#### [Work required]
Repeat all entries below exactly as shown.

#### [Data shown]
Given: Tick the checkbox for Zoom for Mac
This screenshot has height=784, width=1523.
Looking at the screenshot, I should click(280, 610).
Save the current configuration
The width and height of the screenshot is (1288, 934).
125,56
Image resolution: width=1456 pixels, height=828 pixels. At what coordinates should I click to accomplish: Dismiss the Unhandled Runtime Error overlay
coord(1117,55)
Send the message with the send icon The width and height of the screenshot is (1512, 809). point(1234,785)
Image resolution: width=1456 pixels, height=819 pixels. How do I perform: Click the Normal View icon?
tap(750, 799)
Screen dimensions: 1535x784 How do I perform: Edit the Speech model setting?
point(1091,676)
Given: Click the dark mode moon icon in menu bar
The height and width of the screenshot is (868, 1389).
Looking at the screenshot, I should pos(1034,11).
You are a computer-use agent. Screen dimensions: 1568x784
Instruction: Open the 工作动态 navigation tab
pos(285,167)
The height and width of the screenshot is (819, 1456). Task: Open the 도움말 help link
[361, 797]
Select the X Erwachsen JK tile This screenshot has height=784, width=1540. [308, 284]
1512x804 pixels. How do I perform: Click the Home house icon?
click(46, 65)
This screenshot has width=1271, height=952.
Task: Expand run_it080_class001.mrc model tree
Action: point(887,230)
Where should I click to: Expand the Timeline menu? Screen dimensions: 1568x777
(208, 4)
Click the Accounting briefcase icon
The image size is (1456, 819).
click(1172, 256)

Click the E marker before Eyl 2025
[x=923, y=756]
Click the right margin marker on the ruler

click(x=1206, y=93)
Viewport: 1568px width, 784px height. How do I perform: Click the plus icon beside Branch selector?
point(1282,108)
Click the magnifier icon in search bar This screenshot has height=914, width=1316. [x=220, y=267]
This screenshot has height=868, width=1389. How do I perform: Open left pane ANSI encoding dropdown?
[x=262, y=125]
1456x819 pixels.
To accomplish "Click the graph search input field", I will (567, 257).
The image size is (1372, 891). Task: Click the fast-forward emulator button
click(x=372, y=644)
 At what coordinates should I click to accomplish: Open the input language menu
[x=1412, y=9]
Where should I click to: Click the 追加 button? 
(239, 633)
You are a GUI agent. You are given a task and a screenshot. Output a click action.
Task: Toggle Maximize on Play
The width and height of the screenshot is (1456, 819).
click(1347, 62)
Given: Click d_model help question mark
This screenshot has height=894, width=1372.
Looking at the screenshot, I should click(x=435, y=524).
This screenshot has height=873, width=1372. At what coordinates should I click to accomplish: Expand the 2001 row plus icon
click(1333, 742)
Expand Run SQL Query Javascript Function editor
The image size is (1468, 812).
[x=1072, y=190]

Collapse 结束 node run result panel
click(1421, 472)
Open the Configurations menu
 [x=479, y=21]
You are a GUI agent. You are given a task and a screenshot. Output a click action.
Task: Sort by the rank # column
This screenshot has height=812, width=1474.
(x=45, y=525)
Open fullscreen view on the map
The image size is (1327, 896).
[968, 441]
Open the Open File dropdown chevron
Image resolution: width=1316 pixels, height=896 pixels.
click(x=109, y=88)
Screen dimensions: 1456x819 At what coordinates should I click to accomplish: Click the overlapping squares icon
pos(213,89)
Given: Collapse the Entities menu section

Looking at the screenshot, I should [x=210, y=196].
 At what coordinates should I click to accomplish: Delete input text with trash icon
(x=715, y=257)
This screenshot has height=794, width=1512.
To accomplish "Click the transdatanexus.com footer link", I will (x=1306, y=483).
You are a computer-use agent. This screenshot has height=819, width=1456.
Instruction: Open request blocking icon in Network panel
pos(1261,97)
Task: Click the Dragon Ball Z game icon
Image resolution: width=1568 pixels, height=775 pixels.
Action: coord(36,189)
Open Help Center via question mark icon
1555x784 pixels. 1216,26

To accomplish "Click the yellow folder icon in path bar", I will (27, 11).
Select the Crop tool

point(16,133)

#### [Solution]
Given: Tick the checkbox for Zoom for Mac
This screenshot has height=784, width=1523.
Looking at the screenshot, I should click(280, 610).
Save the current configuration
The width and height of the screenshot is (1288, 934).
125,56
Image resolution: width=1456 pixels, height=828 pixels. At what coordinates should I click to accomplish: Dismiss the Unhandled Runtime Error overlay
coord(1117,55)
Send the message with the send icon The width and height of the screenshot is (1512, 809). point(1234,785)
Image resolution: width=1456 pixels, height=819 pixels. How do I perform: Click the Normal View icon?
tap(750, 799)
Screen dimensions: 1535x784 How do I perform: Edit the Speech model setting?
point(1091,676)
Given: Click the dark mode moon icon in menu bar
The height and width of the screenshot is (868, 1389).
Looking at the screenshot, I should pos(1034,11).
You are a computer-use agent. Screen dimensions: 1568x784
Instruction: Open the 工作动态 navigation tab
pos(285,167)
The height and width of the screenshot is (819, 1456). Task: Open the 도움말 help link
[361, 797]
Select the X Erwachsen JK tile This screenshot has height=784, width=1540. [308, 284]
1512x804 pixels. How do I perform: Click the Home house icon?
click(46, 65)
This screenshot has width=1271, height=952.
Task: Expand run_it080_class001.mrc model tree
Action: point(887,230)
Where should I click to: Expand the Timeline menu? Screen dimensions: 1568x777
(208, 4)
Click the Accounting briefcase icon
The image size is (1456, 819).
click(1172, 256)

Click the E marker before Eyl 2025
[x=923, y=756]
Click the right margin marker on the ruler

click(x=1206, y=93)
Viewport: 1568px width, 784px height. How do I perform: Click the plus icon beside Branch selector?
point(1282,108)
Click the magnifier icon in search bar This screenshot has height=914, width=1316. [x=220, y=267]
This screenshot has height=868, width=1389. How do I perform: Open left pane ANSI encoding dropdown?
[x=262, y=125]
1456x819 pixels.
To accomplish "Click the graph search input field", I will (567, 257).
The image size is (1372, 891). Task: Click the fast-forward emulator button
click(x=372, y=644)
 At what coordinates should I click to accomplish: Open the input language menu
[x=1412, y=9]
Where should I click to: Click the 追加 button? 
(239, 633)
You are a GUI agent. You are given a task and a screenshot. Output a click action.
Task: Toggle Maximize on Play
The width and height of the screenshot is (1456, 819).
click(1347, 62)
Given: Click d_model help question mark
This screenshot has height=894, width=1372.
Looking at the screenshot, I should click(x=435, y=524).
This screenshot has height=873, width=1372. At what coordinates should I click to accomplish: Expand the 2001 row plus icon
click(1333, 742)
Expand Run SQL Query Javascript Function editor
The image size is (1468, 812).
[x=1072, y=190]

Collapse 结束 node run result panel
click(1421, 472)
Open the Configurations menu
 [x=479, y=21]
You are a GUI agent. You are given a task and a screenshot. Output a click action.
Task: Sort by the rank # column
This screenshot has height=812, width=1474.
(x=45, y=525)
Open fullscreen view on the map
The image size is (1327, 896).
[968, 441]
Open the Open File dropdown chevron
Image resolution: width=1316 pixels, height=896 pixels.
click(x=109, y=88)
Screen dimensions: 1456x819 At what coordinates should I click to accomplish: Click the overlapping squares icon
pos(213,89)
Given: Collapse the Entities menu section

Looking at the screenshot, I should [x=210, y=196].
 At what coordinates should I click to accomplish: Delete input text with trash icon
(x=715, y=257)
This screenshot has height=794, width=1512.
To accomplish "Click the transdatanexus.com footer link", I will (x=1306, y=483).
You are a computer-use agent. This screenshot has height=819, width=1456.
Instruction: Open request blocking icon in Network panel
pos(1261,97)
Task: Click the Dragon Ball Z game icon
Image resolution: width=1568 pixels, height=775 pixels.
Action: coord(36,189)
Open Help Center via question mark icon
1555x784 pixels. 1216,26

To accomplish "Click the yellow folder icon in path bar", I will (27, 11).
Select the Crop tool

point(16,133)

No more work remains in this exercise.